■ Page excerpt
# looking for good trail tires



## FABMAN

I'm looking for good trail tires. I ride clay, sand, rock, class 5 rock, damp wet & dry dirt, plenty of mud, wash outs, fallen trees, snow & ice, ext. I ride fast too and I do hit 60 to 65 mph. I had mud lights just sold them. I didn't like them. I'm thinking of going 26" or 27"tall & 10"wide all 4 maybe 12" in the rear but not sure 12"s will fit with stock rims. 
I have a few in mind.

Interco Swamp Lite 
INTERCO REPTILE
GBC Dirt Tamer 
Maxxis Bighorn 2.0 or the originals what is the difference in the tread? 
*Grim* *Reaper* 

Id like to know the pro's & con's of all of these and if there's any other ones I should look into.

Thanks


----------



## Bootlegger

THe 2.0's in the BH"s has a shorter tread and are not having the good reviews of the original...I would go with the original bh's


----------



## drtj

I have swamplites they are a fairly good tire. They wear kinda fast & at high speed ur gonna be shaking.


----------



## 850PoPo

Try Tucker tire company in Dyersburg,Tenn it's were I got my Swamp Witches $280 for 27's (last set lasted me 2 bikes arround 4000 miles on them sill being used on a buddys AC 700


----------



## 88rxn/a

zillas!


----------



## GWNBrute

I run Zilla's and found that for the riding I do (very similar to what your riding) that there not as strong as I would like, I've had two different incidents with sticks going through the rubber from trees on the ground, I found you have to run 7-9psi to stiffen them up a bit, but all in all they are a great tire for the trials!


----------



## Chefdaveyboy

Zilla's 27"x12"...so great for control on the dirt at high speeds, pulls great in the mud when u b crawlin', not too aggressive for the snow either, light weight (i have 'em with the '09SS312's...they dont weigh s h i t e! I was very impressed with mine, now im going up to Swamp Lites 29.5 with the 1 9/16" killer lug!

Cheers


----------



## FABMAN

I had a push with the mud lights. The zilla's wont do that? They have a similar tread. With the BH's 2.0 I was thinking that's what they did thanks boot. How about the weight? The tire chart is incomplete on these sizes.

■ Required task
Answer these questions from the trail tire thread, one answer per line, numbered to match.
1. What speeds does FABMAN say he reaches when riding?
2. According to drtj, what two drawbacks do Swamp Lites have?
3. What tire pressure range does GWNBrute say stiffens Zillas?

■ Extracted material
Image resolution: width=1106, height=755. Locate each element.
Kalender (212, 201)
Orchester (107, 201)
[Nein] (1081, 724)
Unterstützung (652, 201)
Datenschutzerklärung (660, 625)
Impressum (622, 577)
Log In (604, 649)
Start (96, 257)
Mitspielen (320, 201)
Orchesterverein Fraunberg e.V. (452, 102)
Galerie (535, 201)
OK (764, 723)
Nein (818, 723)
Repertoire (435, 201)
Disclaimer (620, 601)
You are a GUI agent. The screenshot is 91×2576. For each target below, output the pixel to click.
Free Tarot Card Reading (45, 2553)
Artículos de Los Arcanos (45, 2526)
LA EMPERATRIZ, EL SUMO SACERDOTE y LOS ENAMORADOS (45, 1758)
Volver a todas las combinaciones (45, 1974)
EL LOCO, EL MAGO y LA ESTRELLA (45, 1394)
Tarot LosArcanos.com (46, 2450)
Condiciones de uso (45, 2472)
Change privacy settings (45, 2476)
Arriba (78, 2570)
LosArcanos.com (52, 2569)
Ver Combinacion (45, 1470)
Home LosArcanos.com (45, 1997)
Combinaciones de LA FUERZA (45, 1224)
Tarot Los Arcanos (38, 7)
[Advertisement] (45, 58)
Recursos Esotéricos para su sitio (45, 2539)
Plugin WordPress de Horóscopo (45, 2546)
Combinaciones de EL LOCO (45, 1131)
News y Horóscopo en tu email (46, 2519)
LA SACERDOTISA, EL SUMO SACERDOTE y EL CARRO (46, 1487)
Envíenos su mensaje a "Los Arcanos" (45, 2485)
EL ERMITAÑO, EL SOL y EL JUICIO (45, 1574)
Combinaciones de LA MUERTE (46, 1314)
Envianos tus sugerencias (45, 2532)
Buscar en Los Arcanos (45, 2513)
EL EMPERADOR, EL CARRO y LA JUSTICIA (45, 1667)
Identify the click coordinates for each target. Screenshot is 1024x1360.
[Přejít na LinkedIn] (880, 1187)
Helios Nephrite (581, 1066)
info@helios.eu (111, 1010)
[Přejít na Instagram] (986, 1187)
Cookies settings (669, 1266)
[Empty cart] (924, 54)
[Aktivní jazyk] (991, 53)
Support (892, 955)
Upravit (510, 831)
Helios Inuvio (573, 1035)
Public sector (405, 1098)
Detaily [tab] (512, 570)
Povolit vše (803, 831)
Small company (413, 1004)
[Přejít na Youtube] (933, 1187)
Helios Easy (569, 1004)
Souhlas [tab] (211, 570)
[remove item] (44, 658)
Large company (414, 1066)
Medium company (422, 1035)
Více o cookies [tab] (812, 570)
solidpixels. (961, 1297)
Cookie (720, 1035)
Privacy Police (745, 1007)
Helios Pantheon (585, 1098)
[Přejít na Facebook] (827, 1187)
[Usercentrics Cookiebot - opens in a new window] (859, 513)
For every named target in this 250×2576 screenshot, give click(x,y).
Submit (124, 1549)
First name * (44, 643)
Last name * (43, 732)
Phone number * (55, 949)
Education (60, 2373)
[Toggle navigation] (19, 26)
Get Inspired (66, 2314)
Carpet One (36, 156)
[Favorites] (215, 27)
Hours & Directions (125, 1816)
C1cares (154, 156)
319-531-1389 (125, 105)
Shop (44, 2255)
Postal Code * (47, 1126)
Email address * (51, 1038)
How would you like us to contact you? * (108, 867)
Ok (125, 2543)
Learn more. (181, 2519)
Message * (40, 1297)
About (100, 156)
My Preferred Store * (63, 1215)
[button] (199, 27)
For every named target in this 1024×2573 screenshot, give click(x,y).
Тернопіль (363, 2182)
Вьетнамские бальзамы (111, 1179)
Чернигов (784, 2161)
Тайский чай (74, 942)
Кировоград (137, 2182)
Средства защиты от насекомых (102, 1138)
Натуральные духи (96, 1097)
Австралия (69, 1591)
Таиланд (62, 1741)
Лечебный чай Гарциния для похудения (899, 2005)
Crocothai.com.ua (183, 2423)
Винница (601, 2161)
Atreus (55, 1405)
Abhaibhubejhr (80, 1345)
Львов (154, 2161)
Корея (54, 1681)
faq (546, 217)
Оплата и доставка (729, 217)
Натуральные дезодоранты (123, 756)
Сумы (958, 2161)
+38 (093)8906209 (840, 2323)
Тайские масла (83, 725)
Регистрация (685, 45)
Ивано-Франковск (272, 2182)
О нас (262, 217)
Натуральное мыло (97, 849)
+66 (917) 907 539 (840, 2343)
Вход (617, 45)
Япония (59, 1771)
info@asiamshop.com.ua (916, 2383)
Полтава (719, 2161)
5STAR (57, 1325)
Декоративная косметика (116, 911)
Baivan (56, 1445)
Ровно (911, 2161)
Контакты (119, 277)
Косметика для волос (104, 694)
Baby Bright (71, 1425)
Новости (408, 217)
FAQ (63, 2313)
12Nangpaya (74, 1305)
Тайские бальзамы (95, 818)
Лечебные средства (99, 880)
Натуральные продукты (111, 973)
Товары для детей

■ The output
1. 60 to 65 mph.
2. They wear fairly fast, and they shake at high speed.
3. 7 to 9 psi.